Nearly Three Dozen People Sickened In Outbreak
Recalled products were distributed in Georgia, Illinois, Indiana, Kentucky, Missouri, North Carolina, Ohio and Michigan, according to the report. In Michigan, 32 people became sick after eating the fruit. Thirty-one people have been hospitalized.
The U.S. Food and Drug Administration is advising people not to consume the fruit, which was packaged in “clear, plastic clamshell containers and distributed to Costco, Jay C, Kroger, Payless, Owen’s, Sprouts, Trader Joe’s, Walgreens, Walmart, and Whole Foods/Amazon.”
Some Contaminated Products Could Still Be On Shelves
The company has issued a recall to retailers, but, “Because it is possible that products shipped between April 17 and June 7, 2018 could still be on store shelves, this recall extends to both retailers and consumers,” Caito said in a statement.
Salmonella is a bacterial infection that causes fever, abdominal cramps and diarrhea between 12 and 72 hours after infection, according to the CDC. The illness usually lasts four to seven days. Most people recover on their own, but it can be so severe that people need to be hospitalized — and it can even be deadly.
If you’ve bought pre-cut fruit, check the labels, and don’t take any chances.
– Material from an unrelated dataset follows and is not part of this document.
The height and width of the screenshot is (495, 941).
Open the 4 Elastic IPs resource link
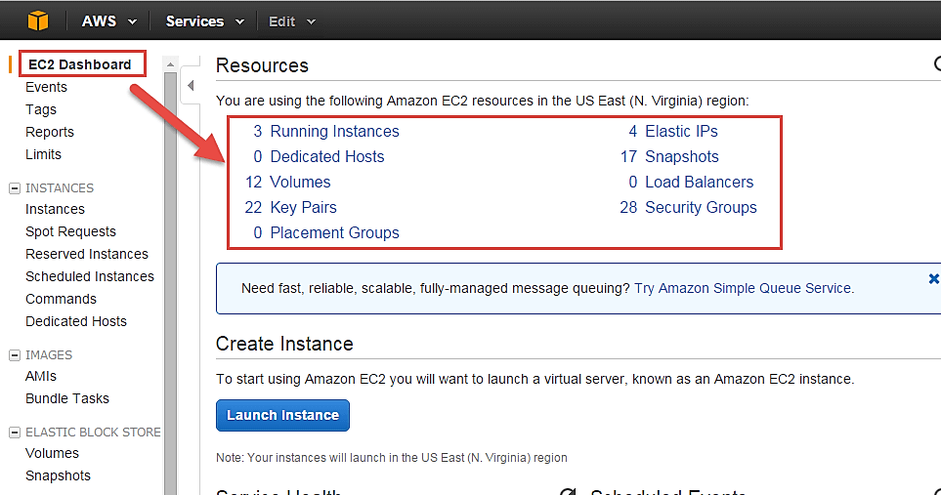pyautogui.click(x=681, y=131)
See the FDA website for product descriptions and UPC codes for the recalled items.
Fruit Latest Food Added To Recall List
It hasn’t been a good string of months for food recalls. It is important for consumers to keep an eye on local updates on food recalls to stay on top of at-risk products.
200 Million Eggs Recalled Over Salmonella Risk
Back in April, Rose Acre Farm based in Seymour, Indiana voluntarily recalled more than 200 million eggs when they discovered the possibility of salmonella contamination. The FDA reported at least 22 people became ill from possible egg consumption. The recalled eggs were sold in retail stores and restaurants. States affected included Colorado, Florida, New Jersey, New York, North Carolina, Pennsylvania, South Carolina, Virginia and West Virginia.
Romaine Lettuce E. coli Outbreak
Recently, romaine lettuce was pulled off store shelves by the CDC due to an E. coli outbreak.
The contaminated lettuce caused illness in 197 people across 35 states. The states affected were Alaska, Arkansas, Arizona, California, Colorado, Connecticut, Florida, Georgia, Idaho, Illinois, Iowa, Kentucky, Louisiana, Massachusetts, Michigan, Minnesota, Mississippi, Missouri, Montana, Nebraska, New Jersey, New York, North Carolina, Ohio, Oklahoma, Oregon, Pennsylvania, South Dakota, Tennessee, Texas, Utah, Virginia, Washington and Wisconsin.
E. coli illness usually starts two to eight days after the bacteria enters the system through eating contaminated food. Symptoms of E. col illness include severe stomach cramps, diarrhea and vomiting. Young children, the elderly and people with compromised immune systems are the most at risk both for contracting the illness and potential longer term side effects.